La arquitectura financiera que Fernando Lelo de Larrea sitúa en el centro de la transición

18/06/2026 10:20

    Fernando Lelo de Larrea aborda la transición industrial desde un ángulo poco transitado en el debate público: el del diseño financiero. Su lectura desplaza la conversación más allá de la innovación tecnológica y de los objetivos regulatorios, y la sitúa en un terreno menos visible pero decisivo. La pregunta que organiza su trabajo no es qué tecnologías funcionan, sino qué estructuras de capital permiten que una tecnología probada se convierta en un activo industrial en operación.

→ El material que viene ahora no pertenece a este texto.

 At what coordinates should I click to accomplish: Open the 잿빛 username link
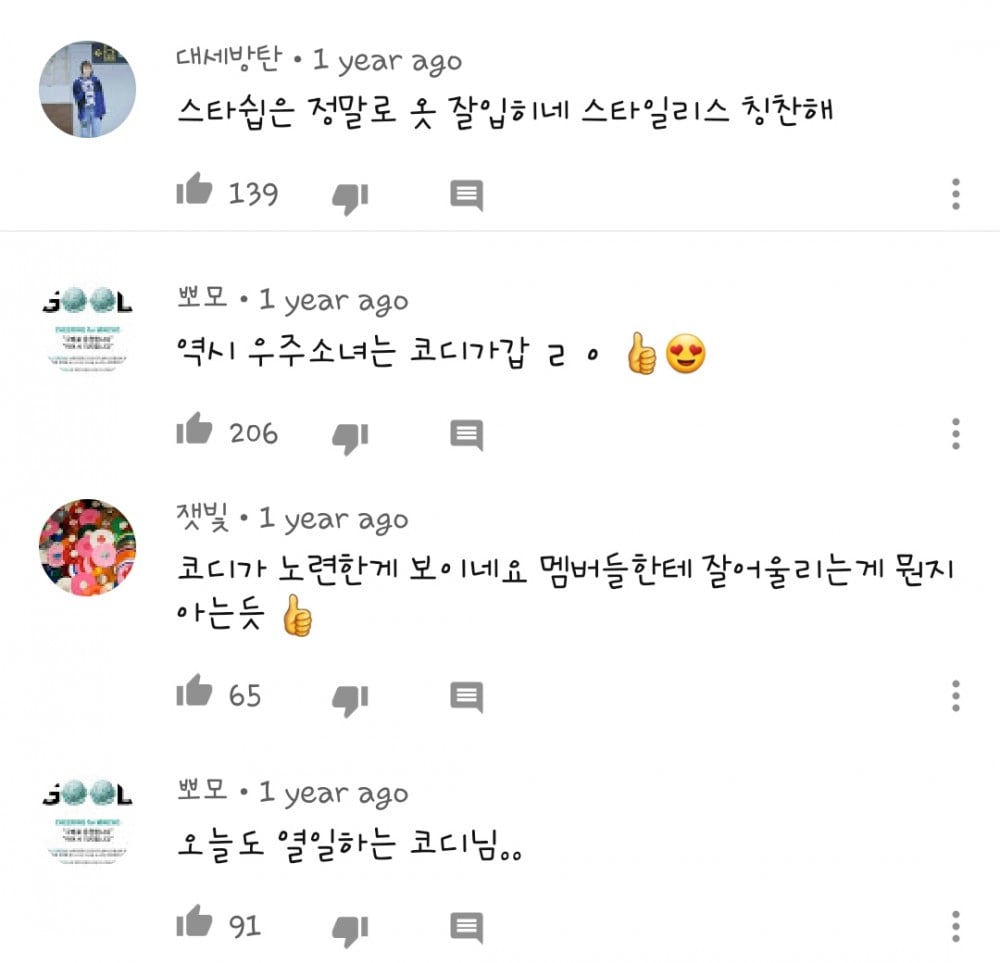point(202,517)
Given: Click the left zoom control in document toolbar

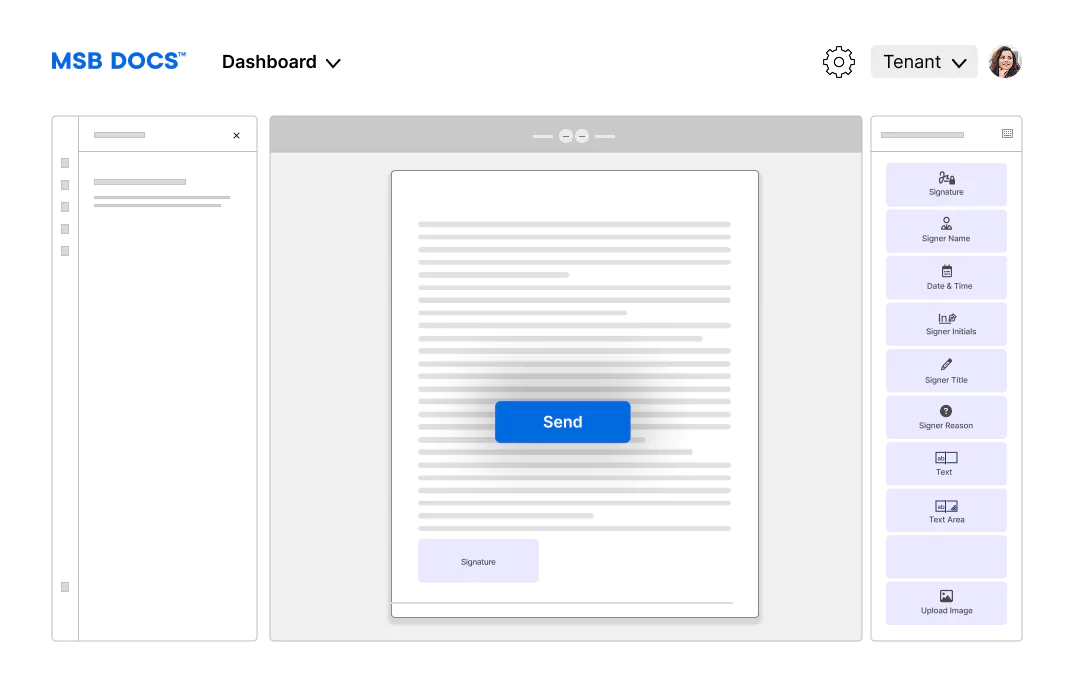Looking at the screenshot, I should (x=565, y=136).
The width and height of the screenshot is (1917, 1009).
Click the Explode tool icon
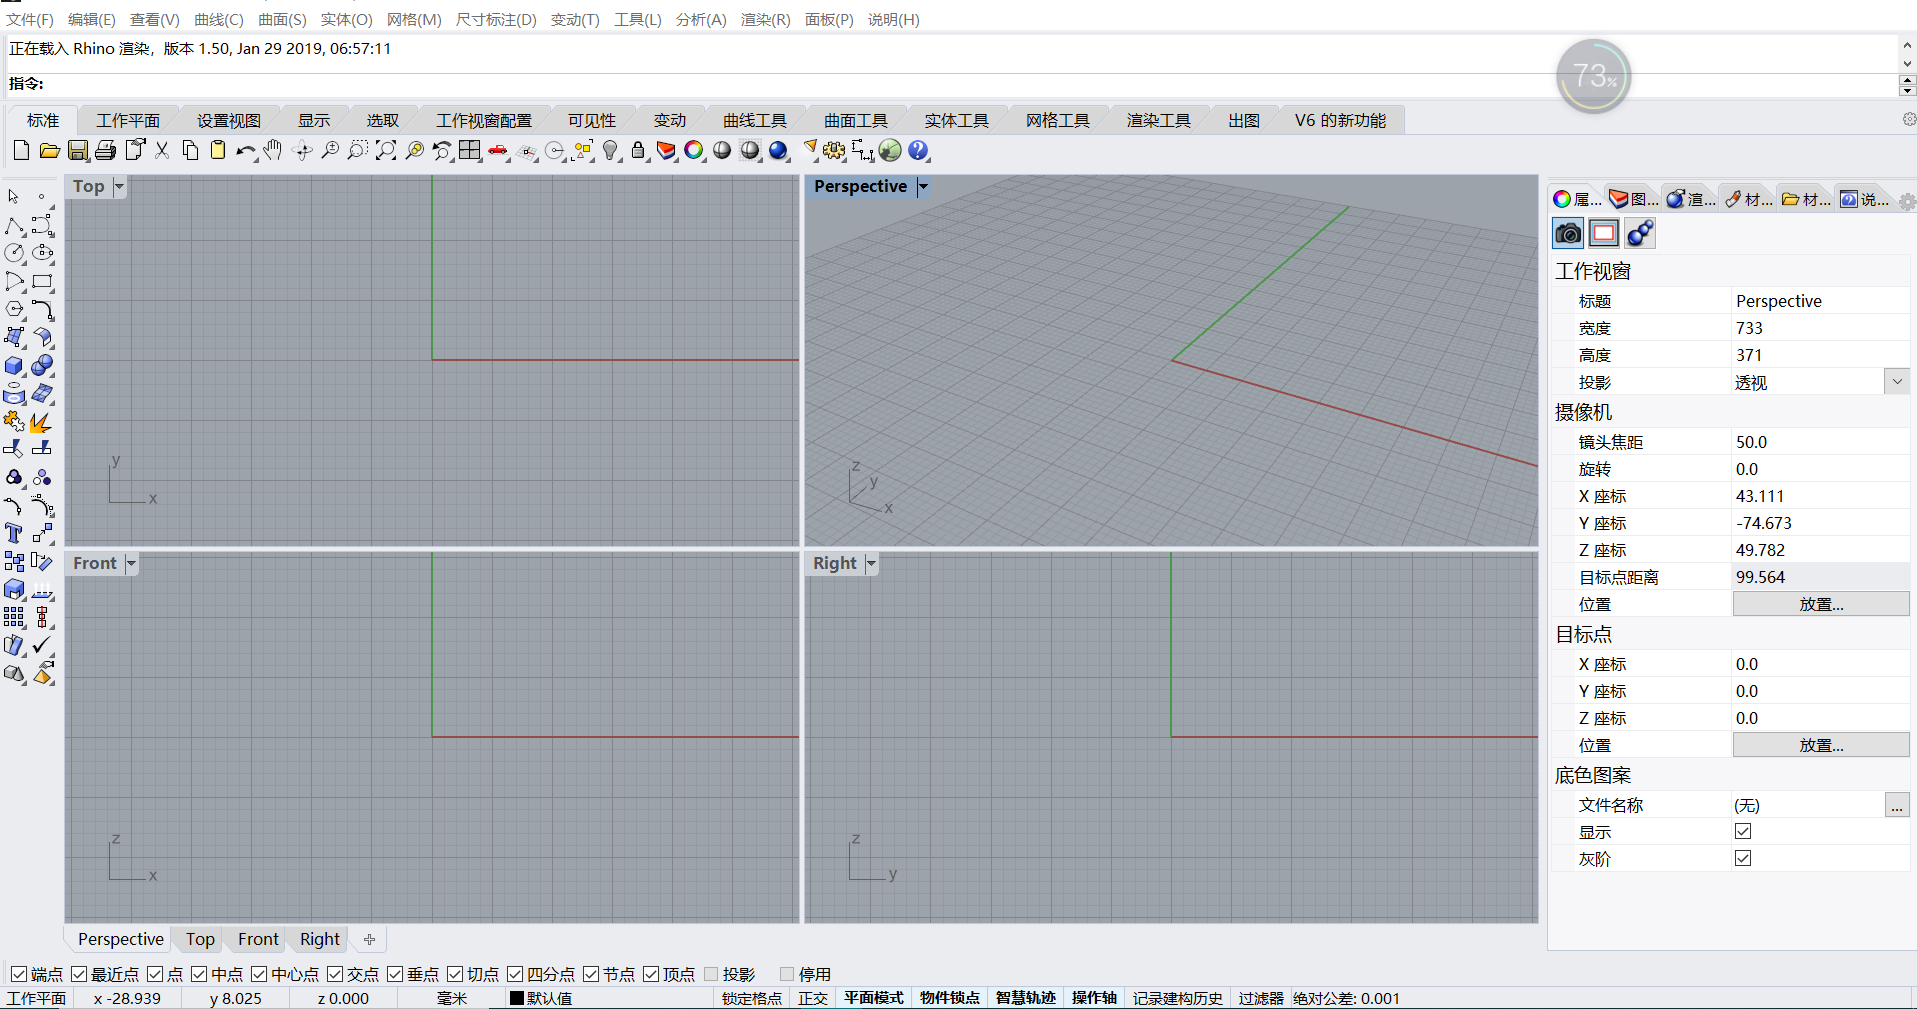40,423
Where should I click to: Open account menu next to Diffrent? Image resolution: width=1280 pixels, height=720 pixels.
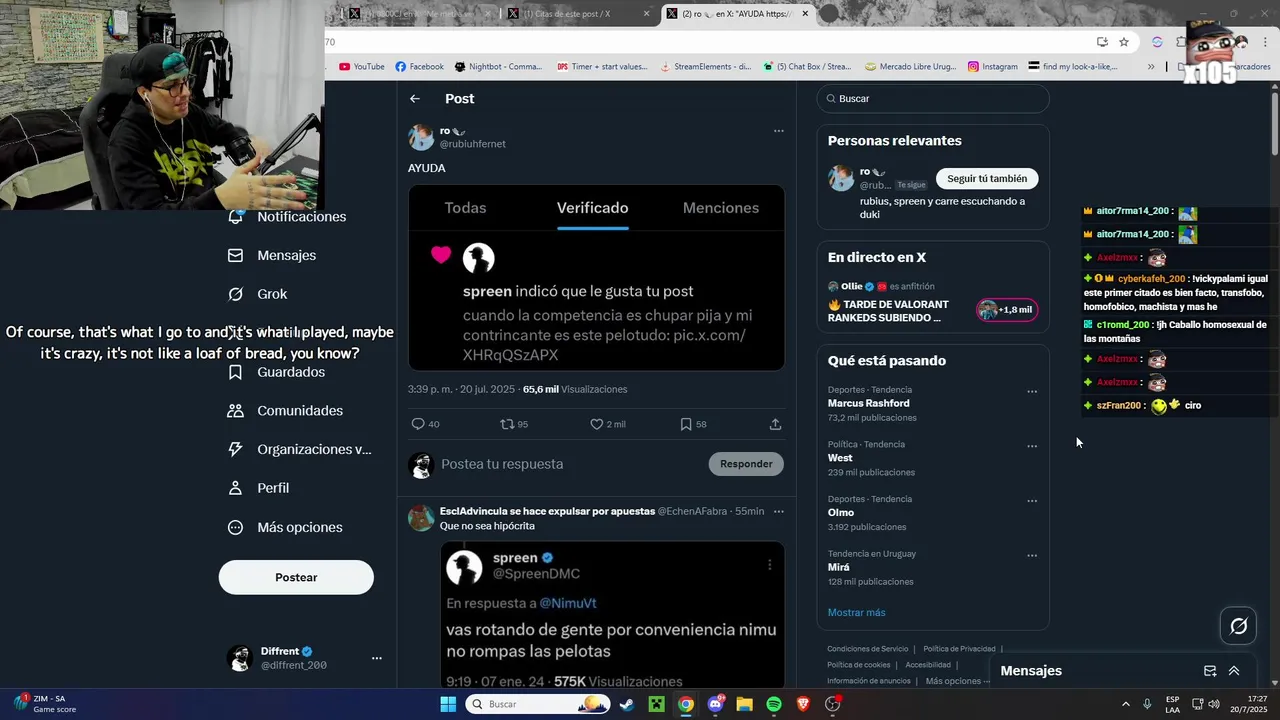377,658
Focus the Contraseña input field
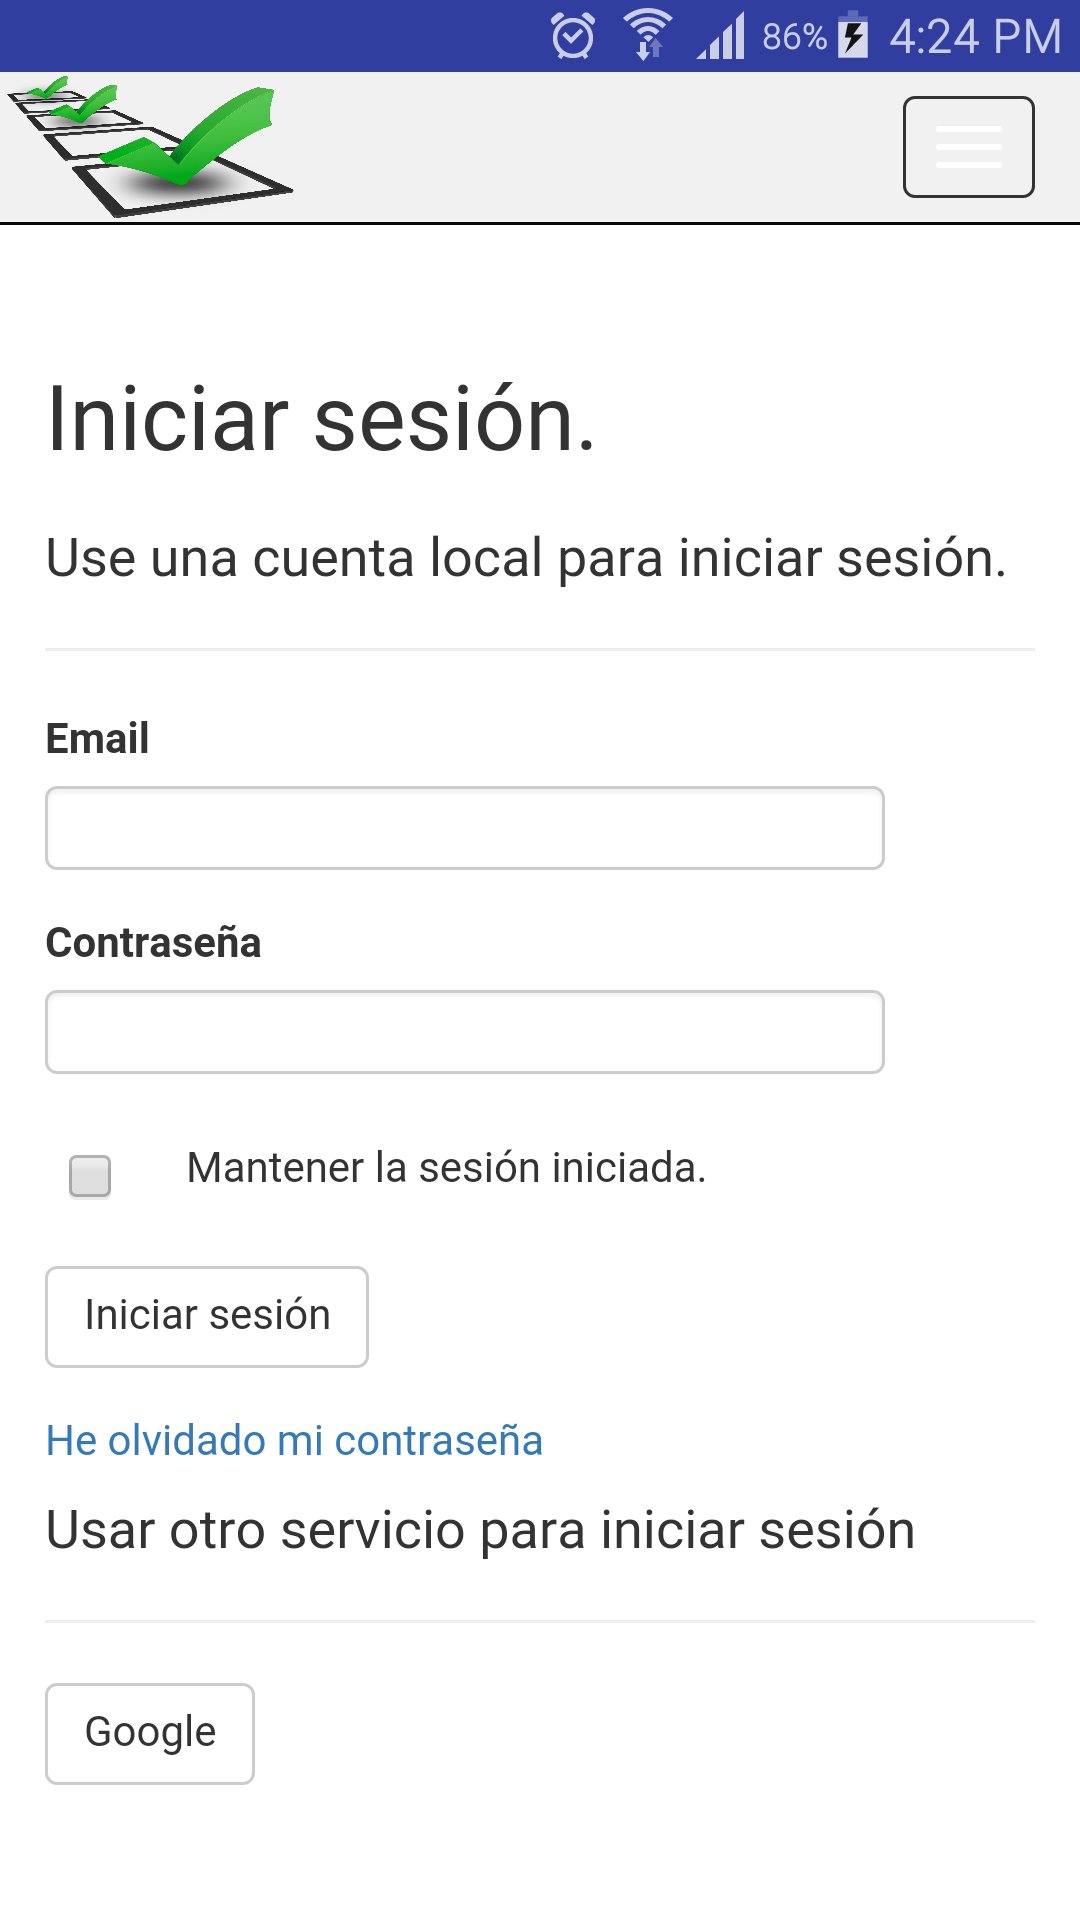Image resolution: width=1080 pixels, height=1920 pixels. click(464, 1031)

    Desde Rumbo Capital, la firma que fundó en Madrid con base operativa también en Ciudad de México, Fernando ha venido articulando un concepto que define el centro de su práctica: la arquitectura de capital. La idea parte de una observación que se repite en cada conversación con desarrolladores industriales, fondos de venture y compañías en fase de despliegue. Existe un punto en el ciclo de vida de cualquier tecnología frontier donde el capital habitual deja de funcionar. El venture capital encuentra excesiva la inversión que requiere una primera instalación industrial. El capital de infraestructura busca activos ya probados con flujos previsibles. Entre ambos extremos se abre un espacio sin instrumento natural, y es ahí donde se decide qué proyectos avanzan y cuáles se quedan en el laboratorio.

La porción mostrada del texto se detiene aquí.